Back in mid-February, during a long drive up to Seattle, a blood clot formed in my leg, dislodged, and traveled up my veins to settle in my right lung. Or so it now appears, for this is somewhat hypothetical. But it was a long drive, and we didn’t get out and stretch every hour, as you’re supposed to do during long drives; and when I got to Seattle, I started coughing, and thought to myself how unfair it was that I was getting bronchitis again, since I had already had it in November and I never got bronchitis more than once a winter.
Thinking it was bronchitis, I didn’t worry when the cough and the general feeling of being tired stretched out for a month, then two months. So many people were having serious respiratory infections this past winter that what I was experiencing didn’t seem all that bad. Until finally it got so that it hurt to breath, and I was talking to Paul, who was also having pain while breathing, and he told me that he went to the doctor and found out that what he had wasn’t a respiratory infection at all. It was only then, in mid-April, that I decided to go to the doctor, and after a series of tests and a trip to the emergency room, I learned I had a pulmonary embolism. Mine was not a particularly serious case — I did not require surgery, and I didn’t even have to stay overnight in the hospital — but still, a pulmonary embolism can kill you. I actually took two days off from work.
The doctors put me on a course of anti-coagulants: I had to inject myself with one anti-coagulant for seven days, and then I started taking another anti-coagulant orally twice daily. I am still taking the pills, and will continue taking them until the doctor tells me to stop. And by the way, I thanked Paul, several times, for prompting me to finally go to the doctor.
Now that I had this diagnosis — a rather frightening diagnosis, if truth be told — I began to realize just how tired I felt. I had been pushing myself as hard as usual, both at work and in the rest of my life, but now I realized that I really couldn’t push that hard. (I wonder: had I not gotten the diagnosis, would I have just continued pushing myself until I collapsed?) I finally realized that I needed to slow down. I dropped several big commitments, including a big family reunion, and felt some guilt and shame for doing so. Then I dropped some smaller commitments. I worked at home whenever I could. I discovered that I needed to sleep ten to twelve hours a night, and still take a 3 hour nap in the afternoon most days. Basically I felt fine; but if I pushed too hard, or worked too long, I would become exhausted very quickly. This was an odd sort of illness: no pain, no real symptoms aside from some shortness of breath; I was mostly tired.

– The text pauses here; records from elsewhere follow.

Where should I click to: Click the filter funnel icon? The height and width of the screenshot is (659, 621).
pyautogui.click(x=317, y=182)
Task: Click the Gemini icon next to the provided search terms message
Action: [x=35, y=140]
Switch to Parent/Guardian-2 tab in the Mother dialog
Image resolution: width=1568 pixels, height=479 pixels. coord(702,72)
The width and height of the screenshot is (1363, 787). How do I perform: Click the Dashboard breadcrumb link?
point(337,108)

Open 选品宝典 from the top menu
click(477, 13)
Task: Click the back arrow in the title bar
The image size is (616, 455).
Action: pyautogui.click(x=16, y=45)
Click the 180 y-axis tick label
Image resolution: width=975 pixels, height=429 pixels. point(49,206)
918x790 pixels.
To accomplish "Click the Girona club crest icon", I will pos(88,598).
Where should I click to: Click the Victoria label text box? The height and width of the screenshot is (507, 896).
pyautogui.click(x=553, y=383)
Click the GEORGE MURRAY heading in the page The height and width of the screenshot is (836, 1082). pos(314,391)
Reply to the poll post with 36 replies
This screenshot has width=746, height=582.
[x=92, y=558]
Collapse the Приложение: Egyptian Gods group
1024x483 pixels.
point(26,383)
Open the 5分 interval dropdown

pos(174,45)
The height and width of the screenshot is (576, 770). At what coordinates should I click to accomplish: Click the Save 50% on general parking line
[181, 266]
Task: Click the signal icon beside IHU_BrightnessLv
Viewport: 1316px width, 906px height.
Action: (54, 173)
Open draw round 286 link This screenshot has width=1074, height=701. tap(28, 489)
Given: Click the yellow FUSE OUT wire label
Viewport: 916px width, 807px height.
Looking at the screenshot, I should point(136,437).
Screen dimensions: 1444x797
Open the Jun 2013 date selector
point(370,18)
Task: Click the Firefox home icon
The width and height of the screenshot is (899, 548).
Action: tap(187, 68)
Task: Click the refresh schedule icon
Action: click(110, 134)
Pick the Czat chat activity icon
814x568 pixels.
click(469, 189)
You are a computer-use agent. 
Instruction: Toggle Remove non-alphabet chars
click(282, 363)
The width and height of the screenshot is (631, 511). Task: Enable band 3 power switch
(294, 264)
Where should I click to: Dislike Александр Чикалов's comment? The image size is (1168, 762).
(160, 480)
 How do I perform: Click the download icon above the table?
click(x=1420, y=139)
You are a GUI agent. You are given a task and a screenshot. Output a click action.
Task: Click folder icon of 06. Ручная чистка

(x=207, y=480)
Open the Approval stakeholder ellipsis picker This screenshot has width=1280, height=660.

Thinking that once I started the anti-coagulants, I would be back to normal in a week or two, I told as few people as possible that I was ill, or what my illness was. But I did not recover very quickly. I had to get used to sleeping twelve hours a day, and not having enough energy to do any housework. in fact, once I came home from work I didn’t have much energy to do much more than sit and look out the window. It also began to sink in that I could have died. I had made my peace with dying many years ago, but I discovered that I was not so keen on dying of something I had never heard of before. I mean, a heart attack I could accept, but a pulmonary embolism? So I mostly ignored the whole “I coulda died!” thing; sometimes denial is a very useful tool for living.
Here I am, more than four months after this whole thing started, more than two months after I got a diagnosis. I’m getting better, and so far the doctor is pleased with my progress. But if I forget myself, and overwork, or go for a long walk, or do too much of anything, I’m exhausted for days afterwards. And while the line on the graph of my health is generally trending upwards, the slope of the graph is not nearly as steep as I would like. I have to remember how little I can accomplish: I can go to work, come home, and sleep; if I’m lucky, I can take a walk. It would be easy to become discouraged, or to get depressed; instead, I’m mostly able to enjoy this forced vacation.
The moral of the story? I don’t think there is a moral to this story. Things happen to you, you do the best you can — that’s not a moral. Nor will this even be a story until it comes to an end, and who knows when that will be.
No moral, but I do have some excuses: If I haven’t gotten back to you about something, it’s because I ran out of energy. If I haven’t done whatever it is you asked me to do, it might be because I’m so tired I forgot completely (my memory does not seem to be functioning as well as usual). That’s one very small benefit of an illness like this: I have an excuse for almost everything.